Reproducible Example
import pandas as pd
pd.date_range("2020-3-28", periods=5, freq="D", tz="Europe/London").tz_convert("UTC")
Issue Description
The above returns:
DatetimeIndex(['2020-03-28 00:00:00+00:00', '2020-03-29 00:00:00+00:00',
'2020-03-29 23:00:00+00:00', '2020-03-30 23:00:00+00:00',
'2020-03-31 23:00:00+00:00'],
dtype='datetime64[ns, UTC]', freq='D')
The frequency is not constant (it is once 23h), and thus should freq not be "D".
Expected Behavior
DatetimeIndex(['2020-03-28 00:00:00+00:00', '2020-03-29 00:00:00+00:00',
'2020-03-29 23:00:00+00:00', '2020-03-30 23:00:00+00:00',
'2020-03-31 23:00:00+00:00'],
dtype='datetime64[ns, UTC]', freq=None)
Installed Versions
Comment From: MarcoGorelli
indeed
In [45]: Timestamp('2020-03-29 23:00:00+00:00') - Timestamp('2020-03-29 00:00:00+00:00')
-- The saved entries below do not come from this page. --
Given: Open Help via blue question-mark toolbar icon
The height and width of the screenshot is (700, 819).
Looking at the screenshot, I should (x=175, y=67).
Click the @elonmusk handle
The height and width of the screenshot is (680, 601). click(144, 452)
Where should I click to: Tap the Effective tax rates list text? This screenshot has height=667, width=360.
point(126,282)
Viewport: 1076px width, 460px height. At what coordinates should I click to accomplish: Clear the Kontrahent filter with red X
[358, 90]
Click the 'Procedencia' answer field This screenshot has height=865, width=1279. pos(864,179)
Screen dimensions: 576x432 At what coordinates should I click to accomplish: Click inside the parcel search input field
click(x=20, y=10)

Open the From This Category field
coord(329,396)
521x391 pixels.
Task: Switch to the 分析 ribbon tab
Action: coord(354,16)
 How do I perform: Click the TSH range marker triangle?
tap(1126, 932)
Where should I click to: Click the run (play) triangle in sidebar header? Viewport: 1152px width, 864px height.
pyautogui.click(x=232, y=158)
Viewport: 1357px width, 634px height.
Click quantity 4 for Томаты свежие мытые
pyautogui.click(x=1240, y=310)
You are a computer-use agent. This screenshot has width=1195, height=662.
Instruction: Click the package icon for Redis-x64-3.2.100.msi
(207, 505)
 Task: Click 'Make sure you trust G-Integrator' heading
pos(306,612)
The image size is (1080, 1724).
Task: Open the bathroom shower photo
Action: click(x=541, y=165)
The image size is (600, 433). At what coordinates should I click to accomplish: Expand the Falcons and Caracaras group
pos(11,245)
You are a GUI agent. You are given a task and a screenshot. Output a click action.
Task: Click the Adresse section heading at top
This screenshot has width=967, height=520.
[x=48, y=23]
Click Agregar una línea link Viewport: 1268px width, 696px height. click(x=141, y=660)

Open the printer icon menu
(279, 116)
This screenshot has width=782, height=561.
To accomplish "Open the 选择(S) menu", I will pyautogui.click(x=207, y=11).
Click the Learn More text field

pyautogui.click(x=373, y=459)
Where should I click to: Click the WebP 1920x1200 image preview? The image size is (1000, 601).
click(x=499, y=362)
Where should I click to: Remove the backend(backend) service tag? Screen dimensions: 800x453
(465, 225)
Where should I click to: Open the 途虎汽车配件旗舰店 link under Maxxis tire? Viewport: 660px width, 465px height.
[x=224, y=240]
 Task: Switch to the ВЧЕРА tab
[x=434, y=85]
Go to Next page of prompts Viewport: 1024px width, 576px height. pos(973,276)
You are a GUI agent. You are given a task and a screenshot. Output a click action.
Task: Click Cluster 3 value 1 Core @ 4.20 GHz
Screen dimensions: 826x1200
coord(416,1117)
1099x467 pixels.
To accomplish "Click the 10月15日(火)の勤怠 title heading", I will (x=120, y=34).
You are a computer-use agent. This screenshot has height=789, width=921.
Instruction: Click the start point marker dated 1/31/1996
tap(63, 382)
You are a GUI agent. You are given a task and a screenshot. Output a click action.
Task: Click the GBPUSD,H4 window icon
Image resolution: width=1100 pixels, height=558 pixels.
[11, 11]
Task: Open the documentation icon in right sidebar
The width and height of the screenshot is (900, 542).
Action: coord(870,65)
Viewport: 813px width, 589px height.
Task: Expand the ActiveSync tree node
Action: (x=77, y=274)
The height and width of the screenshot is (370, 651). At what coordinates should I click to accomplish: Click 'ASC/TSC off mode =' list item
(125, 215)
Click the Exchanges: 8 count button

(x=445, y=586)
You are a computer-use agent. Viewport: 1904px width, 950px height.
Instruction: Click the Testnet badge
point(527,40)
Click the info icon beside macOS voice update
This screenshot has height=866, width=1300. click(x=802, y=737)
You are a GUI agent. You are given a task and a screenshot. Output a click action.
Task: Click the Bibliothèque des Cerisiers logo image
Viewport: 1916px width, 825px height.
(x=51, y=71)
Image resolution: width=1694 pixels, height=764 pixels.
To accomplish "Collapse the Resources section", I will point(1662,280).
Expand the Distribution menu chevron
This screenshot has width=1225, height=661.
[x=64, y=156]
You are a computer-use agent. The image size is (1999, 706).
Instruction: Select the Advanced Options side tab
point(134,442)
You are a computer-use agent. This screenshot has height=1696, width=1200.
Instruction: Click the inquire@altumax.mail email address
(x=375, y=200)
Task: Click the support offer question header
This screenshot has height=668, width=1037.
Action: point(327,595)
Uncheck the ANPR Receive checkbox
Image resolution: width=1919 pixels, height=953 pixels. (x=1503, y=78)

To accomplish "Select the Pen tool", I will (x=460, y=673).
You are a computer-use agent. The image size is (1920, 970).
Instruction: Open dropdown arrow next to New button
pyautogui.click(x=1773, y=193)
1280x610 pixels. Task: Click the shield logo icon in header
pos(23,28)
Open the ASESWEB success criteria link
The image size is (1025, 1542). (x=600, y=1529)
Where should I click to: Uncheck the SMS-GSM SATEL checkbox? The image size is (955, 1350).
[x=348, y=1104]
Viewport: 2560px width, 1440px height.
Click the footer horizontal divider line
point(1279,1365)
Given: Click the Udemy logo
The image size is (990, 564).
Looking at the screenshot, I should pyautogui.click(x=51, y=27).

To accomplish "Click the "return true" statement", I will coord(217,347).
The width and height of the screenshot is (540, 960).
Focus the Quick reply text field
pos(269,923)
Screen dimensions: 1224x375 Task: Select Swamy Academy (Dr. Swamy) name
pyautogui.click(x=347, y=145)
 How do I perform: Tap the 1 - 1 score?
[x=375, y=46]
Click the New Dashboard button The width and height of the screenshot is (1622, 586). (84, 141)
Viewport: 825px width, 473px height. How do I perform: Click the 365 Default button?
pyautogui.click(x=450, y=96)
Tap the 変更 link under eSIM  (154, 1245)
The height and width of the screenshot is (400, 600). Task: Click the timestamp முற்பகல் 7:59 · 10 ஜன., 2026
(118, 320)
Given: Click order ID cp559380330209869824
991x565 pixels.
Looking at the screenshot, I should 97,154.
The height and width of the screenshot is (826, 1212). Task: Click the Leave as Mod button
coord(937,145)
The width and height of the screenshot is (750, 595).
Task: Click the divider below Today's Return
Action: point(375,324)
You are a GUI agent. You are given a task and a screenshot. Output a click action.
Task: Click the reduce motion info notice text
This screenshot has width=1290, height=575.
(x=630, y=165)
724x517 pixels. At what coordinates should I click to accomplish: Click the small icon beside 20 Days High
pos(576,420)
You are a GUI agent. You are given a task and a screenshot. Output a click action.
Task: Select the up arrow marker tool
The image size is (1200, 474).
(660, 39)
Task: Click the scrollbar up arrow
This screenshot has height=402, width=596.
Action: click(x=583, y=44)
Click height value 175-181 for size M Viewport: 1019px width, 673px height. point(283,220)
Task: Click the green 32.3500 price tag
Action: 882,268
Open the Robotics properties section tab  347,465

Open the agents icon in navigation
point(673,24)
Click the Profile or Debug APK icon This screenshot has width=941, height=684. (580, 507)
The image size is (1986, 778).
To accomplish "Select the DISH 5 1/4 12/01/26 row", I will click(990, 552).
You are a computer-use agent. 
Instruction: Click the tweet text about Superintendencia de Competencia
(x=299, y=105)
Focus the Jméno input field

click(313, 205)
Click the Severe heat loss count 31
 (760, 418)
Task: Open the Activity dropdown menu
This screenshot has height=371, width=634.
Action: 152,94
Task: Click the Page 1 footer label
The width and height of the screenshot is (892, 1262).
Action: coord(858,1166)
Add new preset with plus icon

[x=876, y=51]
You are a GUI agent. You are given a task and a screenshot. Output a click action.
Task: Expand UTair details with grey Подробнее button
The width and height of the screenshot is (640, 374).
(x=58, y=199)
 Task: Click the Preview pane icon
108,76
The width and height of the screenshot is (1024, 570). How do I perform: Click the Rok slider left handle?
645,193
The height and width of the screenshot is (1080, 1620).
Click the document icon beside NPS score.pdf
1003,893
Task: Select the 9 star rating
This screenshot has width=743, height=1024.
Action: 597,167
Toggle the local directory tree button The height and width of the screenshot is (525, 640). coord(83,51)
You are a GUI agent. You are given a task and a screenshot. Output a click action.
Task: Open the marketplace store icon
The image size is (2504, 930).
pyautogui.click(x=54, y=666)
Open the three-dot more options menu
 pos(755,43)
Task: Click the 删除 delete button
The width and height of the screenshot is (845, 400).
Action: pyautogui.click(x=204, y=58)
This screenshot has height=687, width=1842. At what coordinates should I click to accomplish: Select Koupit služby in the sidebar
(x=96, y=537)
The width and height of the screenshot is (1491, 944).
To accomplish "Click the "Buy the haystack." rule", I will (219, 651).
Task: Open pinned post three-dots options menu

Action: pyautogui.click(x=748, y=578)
Out[45]: Timedelta('0 days 23:00:00')
Thanks for the report!
Comment From: jbrockmendel
Yah, this is a Hard Problem. The .freq is actually wrong even before the .tz_convert. This is due to a before-my-time "we'll just pretend" in the date_range implementation (grep for "We break Day arithmetic"). xref #41943 and links there, attempted implementation #44364.
Day needs to be changed to mean day-respecting-dst, and users specifically wanting 24 hours should use "24h". We determined a while back that there wasn't a nice way to do this as a deprecation, so it would have to be a breaking change in a major release (it is listed in #44823). I tried last month to do this just under the wire for the RC but found it was not a weekend-sized problem.
I'd love to see this addressed for 3.0, am kind of hoping @mroeschke will make another attempt at implementing. I suspect this would solve many of the extant 'timezones' issues.